円満退社のポイントは
「何も持っていかない」

 以前、外資系企業を渡り歩いていた人が縁あって当社に入社されたことがありました。この人をAさんとしましょう。Aさんには当時としては先駆的な業務を担当してもらったのですが、残念ながら成果を残せず1年ほどで退職することになりました。

 期待された成果を残せなかったため、社内的な評価は高くありませんでした。しかし、Aさんの辞め方はとても見事なものでした。引き継ぎ資料をきちんとファイルに整理して誰が見てもわかるようにし、当社で勤務していた期間に得た名刺や使った備品もすべてきれいに置いていったのです。そのことでAさんの評価は非常に上がりました。

 私がリクルートで人事の仕事をしていたときも、辞め方がいま一つだった人はそのまま音信不通になることがほとんどでした。逆に「さすが」と感じるような辞め方をする人は転職後もオフィスに遊びにきてくれたり年賀状のやり取りが続いたりして、良好な関係が続いたものです。

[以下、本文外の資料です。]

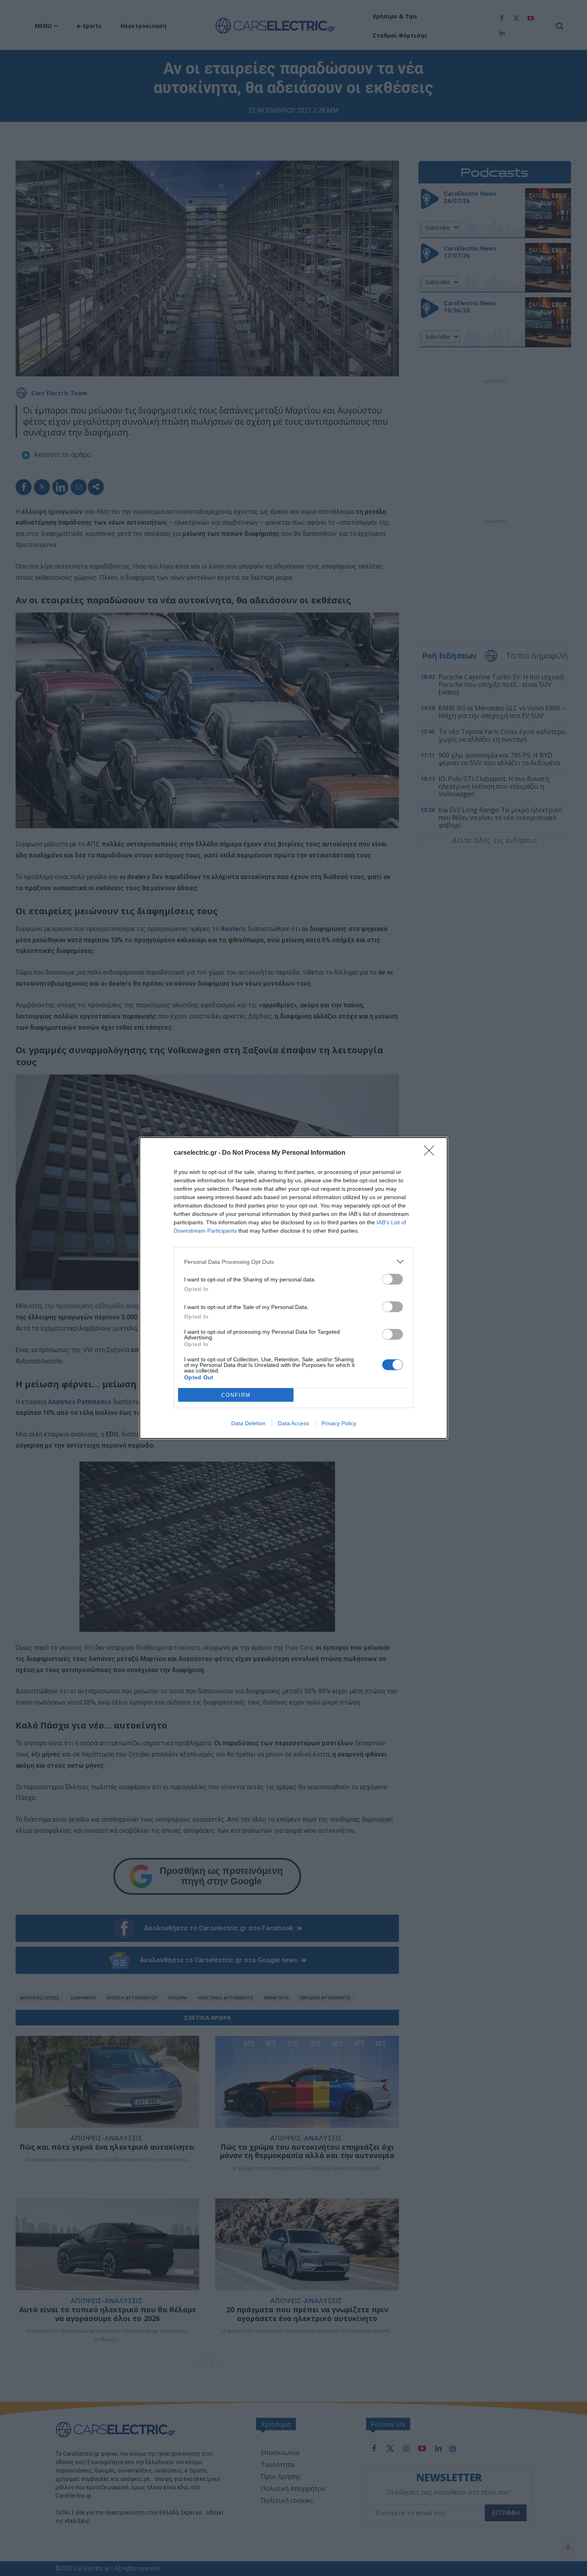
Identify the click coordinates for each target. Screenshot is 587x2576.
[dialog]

 円満退社のためとくに注意しておくべきなのは、「次の会社には何も持っていかない」ということです。先般、研究データを転職先に持ち出したエンジニアが逮捕される事件がありました。そうした法に触れる行為はもちろんダメですし、前職の営業情報を持ち出して、それに基づいて転職先で営業活動を行うような行為も倫理的にアウトでしょう。仕事で得た名刺も置いていくべきです。

「この人はアウト」というネガティブな評判は長期間ついてまわり、「彼と接触してはいけない」ということにもなりかねません。中には前職の顧客情報などを持ってくるよう暗に要求する会社もあるようですが、そういう会社には転職しないことです。